Commercial real estate: the history repeats itself
In the 1980′s there was a real estate boom, commercial loans had gone from 7% to 12% of banks total assets in the US. The market went up and then it came down again following its typical cycle and the government had to bail things out. They had to spend over 157 billion dollars to protect borrowers and bank’s assets at that time.
Over two thousand banks and savings and loan associations disappeared between 1986 and 1994. More precisely, 1,043 savings and loan associations and 1,248 banks failed with assets of 726 billion dollars which equates to 1,19 trillion dollars in today’s houses. At that particular time, Congress came up with the idea of creating the Resolution Trust Corporation, a united States Government-owned asset management company charged with liquidating mostly real-estate assets that belonged to savings and loan associations declared insolvent by the Office of Thrift Supervision.
The following video is taken from an event I have just helped organize and the first speaker of the event, George Hurst, of Coldwell Banker Commercial, mentions a particular property out of his memory that was about a 200,000 sq ft regional mall that had been built in 1987 in Hudson Florida, very close to US 19 highway.
It was the size of a Super-Walmart and had been never occupied, sitting on 30 acres of commercial property. RTC disposed of it and sold it to GE Capital Corporation for 650,000 dollars, and there was an investor at that time in Saint Petersburg Florida that was willing to pay 2,6 million dollar for it and that was already a steeply discounted price.

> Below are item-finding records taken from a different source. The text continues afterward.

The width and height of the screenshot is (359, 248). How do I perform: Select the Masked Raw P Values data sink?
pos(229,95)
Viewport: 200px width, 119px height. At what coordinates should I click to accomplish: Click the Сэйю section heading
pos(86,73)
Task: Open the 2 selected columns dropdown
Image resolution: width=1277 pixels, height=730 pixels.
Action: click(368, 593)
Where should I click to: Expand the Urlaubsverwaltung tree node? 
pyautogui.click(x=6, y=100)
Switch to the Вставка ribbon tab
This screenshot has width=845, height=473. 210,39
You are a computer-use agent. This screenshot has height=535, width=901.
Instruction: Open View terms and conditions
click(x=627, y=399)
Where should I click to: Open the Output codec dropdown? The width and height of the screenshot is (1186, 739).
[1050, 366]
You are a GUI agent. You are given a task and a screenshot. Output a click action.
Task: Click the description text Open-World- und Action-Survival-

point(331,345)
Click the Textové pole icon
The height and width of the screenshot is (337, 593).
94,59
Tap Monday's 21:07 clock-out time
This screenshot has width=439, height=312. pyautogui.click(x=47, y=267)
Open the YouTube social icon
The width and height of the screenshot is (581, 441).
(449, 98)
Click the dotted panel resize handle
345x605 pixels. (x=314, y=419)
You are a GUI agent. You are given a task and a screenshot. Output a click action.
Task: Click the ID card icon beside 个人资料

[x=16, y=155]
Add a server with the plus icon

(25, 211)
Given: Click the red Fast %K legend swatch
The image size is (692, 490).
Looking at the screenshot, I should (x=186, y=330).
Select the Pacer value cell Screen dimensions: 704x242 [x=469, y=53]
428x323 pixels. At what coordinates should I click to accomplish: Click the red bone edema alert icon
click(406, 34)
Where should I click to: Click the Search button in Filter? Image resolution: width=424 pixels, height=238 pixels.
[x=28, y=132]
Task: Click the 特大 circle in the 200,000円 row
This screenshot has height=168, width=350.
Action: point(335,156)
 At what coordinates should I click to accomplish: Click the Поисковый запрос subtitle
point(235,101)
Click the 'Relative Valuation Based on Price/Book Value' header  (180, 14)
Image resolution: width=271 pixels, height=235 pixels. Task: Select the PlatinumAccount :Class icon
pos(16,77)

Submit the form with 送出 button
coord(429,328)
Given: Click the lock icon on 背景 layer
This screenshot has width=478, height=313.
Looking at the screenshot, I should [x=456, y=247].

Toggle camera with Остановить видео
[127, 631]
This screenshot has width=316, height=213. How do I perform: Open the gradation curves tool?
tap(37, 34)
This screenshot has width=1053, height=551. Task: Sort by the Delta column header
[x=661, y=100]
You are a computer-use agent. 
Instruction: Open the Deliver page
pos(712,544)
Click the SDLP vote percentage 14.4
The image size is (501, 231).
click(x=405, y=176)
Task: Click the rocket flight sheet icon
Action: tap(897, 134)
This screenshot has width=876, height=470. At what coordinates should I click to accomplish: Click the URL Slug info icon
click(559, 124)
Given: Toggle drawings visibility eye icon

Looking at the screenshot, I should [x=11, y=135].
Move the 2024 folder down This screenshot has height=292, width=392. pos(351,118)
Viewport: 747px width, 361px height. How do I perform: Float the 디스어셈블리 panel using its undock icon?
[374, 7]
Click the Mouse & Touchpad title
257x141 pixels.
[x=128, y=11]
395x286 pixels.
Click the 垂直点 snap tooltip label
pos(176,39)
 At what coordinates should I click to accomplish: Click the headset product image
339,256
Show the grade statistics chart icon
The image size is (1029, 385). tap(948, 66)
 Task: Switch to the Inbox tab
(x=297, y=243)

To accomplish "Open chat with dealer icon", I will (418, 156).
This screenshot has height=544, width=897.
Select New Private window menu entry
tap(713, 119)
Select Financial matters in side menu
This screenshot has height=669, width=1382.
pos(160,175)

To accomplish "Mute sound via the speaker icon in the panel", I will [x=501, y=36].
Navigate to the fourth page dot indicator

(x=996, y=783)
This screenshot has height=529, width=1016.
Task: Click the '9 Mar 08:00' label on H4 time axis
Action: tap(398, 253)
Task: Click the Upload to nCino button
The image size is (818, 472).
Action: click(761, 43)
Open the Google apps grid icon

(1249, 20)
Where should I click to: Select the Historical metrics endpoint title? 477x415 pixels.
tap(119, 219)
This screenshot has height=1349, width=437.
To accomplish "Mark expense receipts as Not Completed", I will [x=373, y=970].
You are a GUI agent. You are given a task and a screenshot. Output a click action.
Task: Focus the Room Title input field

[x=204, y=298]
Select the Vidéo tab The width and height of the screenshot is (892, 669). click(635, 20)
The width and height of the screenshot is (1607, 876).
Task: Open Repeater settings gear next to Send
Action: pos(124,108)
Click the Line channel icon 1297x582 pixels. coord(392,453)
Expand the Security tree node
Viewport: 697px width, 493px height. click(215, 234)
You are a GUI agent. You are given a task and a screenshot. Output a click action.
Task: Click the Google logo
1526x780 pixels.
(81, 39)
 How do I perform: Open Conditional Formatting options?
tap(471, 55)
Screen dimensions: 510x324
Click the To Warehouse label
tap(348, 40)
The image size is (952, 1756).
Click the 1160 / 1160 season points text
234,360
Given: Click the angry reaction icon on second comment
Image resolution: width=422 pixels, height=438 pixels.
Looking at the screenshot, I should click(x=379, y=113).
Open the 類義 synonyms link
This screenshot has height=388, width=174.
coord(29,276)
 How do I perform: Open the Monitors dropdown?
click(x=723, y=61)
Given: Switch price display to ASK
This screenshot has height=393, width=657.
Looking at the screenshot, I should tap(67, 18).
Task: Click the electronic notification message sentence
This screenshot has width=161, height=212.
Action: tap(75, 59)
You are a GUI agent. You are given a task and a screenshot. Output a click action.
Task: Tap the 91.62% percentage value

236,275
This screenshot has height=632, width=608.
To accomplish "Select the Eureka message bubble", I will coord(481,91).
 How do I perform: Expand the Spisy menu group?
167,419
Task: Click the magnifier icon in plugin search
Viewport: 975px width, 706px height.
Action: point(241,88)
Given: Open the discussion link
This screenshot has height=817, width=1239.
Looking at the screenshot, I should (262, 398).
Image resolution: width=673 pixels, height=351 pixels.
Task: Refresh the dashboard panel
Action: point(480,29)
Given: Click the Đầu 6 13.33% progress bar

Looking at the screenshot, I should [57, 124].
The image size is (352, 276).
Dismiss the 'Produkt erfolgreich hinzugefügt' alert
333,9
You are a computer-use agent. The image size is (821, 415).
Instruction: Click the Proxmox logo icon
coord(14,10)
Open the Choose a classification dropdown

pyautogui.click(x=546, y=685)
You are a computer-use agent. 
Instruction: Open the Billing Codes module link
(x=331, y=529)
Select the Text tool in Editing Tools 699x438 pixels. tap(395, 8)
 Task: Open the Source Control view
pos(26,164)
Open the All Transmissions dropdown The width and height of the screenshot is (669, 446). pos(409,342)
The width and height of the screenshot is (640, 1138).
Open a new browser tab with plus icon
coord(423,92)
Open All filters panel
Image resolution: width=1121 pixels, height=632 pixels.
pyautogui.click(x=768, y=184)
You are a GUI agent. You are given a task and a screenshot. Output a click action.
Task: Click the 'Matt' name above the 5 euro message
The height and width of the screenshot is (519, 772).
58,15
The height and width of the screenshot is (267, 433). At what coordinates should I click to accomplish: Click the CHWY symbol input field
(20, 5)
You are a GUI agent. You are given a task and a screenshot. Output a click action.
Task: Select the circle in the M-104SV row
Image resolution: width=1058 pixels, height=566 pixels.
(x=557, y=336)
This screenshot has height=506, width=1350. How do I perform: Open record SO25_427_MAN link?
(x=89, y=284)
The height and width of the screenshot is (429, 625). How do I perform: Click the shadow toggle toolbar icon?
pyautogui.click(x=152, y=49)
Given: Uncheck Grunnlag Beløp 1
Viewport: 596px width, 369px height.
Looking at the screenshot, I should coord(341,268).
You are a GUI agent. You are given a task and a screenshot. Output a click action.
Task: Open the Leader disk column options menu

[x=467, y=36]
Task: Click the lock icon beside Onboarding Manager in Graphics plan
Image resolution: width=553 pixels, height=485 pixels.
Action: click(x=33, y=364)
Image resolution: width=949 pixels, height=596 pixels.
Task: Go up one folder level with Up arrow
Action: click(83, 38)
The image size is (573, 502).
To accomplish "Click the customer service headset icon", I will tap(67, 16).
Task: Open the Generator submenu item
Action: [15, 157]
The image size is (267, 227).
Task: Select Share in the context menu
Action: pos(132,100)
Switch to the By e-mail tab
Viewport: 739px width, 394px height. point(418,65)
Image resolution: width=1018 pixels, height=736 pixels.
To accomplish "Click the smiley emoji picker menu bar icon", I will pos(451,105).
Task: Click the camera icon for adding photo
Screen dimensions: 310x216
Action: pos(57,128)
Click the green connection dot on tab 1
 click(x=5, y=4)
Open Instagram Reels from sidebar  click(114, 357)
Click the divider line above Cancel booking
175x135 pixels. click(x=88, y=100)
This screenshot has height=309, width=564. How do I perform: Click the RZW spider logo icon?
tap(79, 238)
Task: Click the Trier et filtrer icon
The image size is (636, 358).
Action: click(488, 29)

From 1990 onward, commercial real estate became again the popular vehicle of investment for several reasons:
- the economy was growing and therefore there was an upswing demand for office and retail space
- regulatory problems in the government had been resolved
- the restructuring of investment in REIT‘s (Real Estate Investment Trust – a corporation investing in real estate in a way that reduces or eliminates income taxes) increased from 10 billion dollars to 176 billion
- Wall Street investors and banks found it easy to get into these investment projects with low capital
- the tax reform of 1986 had dropped taxes from 50% to 28% and brought in low income tax credits, a lot of tax deductions for rental properties
- the technology bubble exploded in 2001 drove investors back to commercial real estate.
During the real estate boom of mid 2000′s we see the same things happening again: interest-only loans, very lax underwriting standards (it was very easy to get a loan), banks being caught up in the dream that the market prices would rise forever. In 2003 large banks had commercial real estate portfolios equal to 156% of their risk based capital (the amount of capital based on an assessment of risks that a bank should hold to protect customers against adverse developments).
By 2006 that figure was 318%, it had more than doubled in three years in commercial real estate alone. In 2007 we had the crisis of the sub-prime residential mortgages, the bubble began to burst and although the FDIC (Federal Depository Insurance Corporation – it guarantees the safety of deposits in member banks) had already identified commercial real estate as a problem, the main focus was on residential.
Congress created in 2008 the Emergency Economic Stabilization Act and the Trouble Asset Relief Program known as TARP.